→ **Given task**: Retype the stretch of data from the line containing "Sort by 현재가 using its arrows" through the line containing "The height and", with both of those lines included.

→ **Data lines**:
== == ==
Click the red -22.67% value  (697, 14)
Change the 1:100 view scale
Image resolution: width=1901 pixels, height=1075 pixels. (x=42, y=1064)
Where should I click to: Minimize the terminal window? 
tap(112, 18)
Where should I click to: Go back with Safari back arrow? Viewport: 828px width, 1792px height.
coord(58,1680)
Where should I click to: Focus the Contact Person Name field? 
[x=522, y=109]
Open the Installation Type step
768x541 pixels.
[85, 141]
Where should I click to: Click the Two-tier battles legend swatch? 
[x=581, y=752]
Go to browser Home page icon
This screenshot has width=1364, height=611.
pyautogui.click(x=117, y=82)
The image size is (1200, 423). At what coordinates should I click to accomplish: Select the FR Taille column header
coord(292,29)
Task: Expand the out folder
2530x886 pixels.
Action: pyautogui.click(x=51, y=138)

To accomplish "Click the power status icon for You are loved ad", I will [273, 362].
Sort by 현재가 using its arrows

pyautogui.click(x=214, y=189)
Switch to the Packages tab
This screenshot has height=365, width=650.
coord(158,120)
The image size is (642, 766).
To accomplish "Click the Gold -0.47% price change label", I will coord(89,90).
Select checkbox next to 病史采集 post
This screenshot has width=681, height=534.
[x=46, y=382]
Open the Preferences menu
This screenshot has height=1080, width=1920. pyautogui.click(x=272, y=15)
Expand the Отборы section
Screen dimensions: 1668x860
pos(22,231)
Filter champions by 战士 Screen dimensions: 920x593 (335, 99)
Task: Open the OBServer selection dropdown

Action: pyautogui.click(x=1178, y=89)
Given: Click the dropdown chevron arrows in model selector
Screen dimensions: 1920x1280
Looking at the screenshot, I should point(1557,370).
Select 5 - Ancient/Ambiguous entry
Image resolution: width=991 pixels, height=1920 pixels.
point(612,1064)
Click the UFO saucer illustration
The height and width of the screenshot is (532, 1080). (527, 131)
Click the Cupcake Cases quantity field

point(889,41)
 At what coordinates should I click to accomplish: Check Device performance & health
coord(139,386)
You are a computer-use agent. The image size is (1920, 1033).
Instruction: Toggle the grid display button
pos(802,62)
== == ==
→ **Completed exercise**:
Sort by 현재가 using its arrows

pyautogui.click(x=214, y=189)
Switch to the Packages tab
This screenshot has height=365, width=650.
coord(158,120)
The image size is (642, 766).
To accomplish "Click the Gold -0.47% price change label", I will coord(89,90).
Select checkbox next to 病史采集 post
This screenshot has width=681, height=534.
[x=46, y=382]
Open the Preferences menu
This screenshot has height=1080, width=1920. pyautogui.click(x=272, y=15)
Expand the Отборы section
Screen dimensions: 1668x860
pos(22,231)
Filter champions by 战士 Screen dimensions: 920x593 (335, 99)
Task: Open the OBServer selection dropdown

Action: pyautogui.click(x=1178, y=89)
Given: Click the dropdown chevron arrows in model selector
Screen dimensions: 1920x1280
Looking at the screenshot, I should point(1557,370).
Select 5 - Ancient/Ambiguous entry
Image resolution: width=991 pixels, height=1920 pixels.
point(612,1064)
Click the UFO saucer illustration
The height and width of the screenshot is (532, 1080). (527, 131)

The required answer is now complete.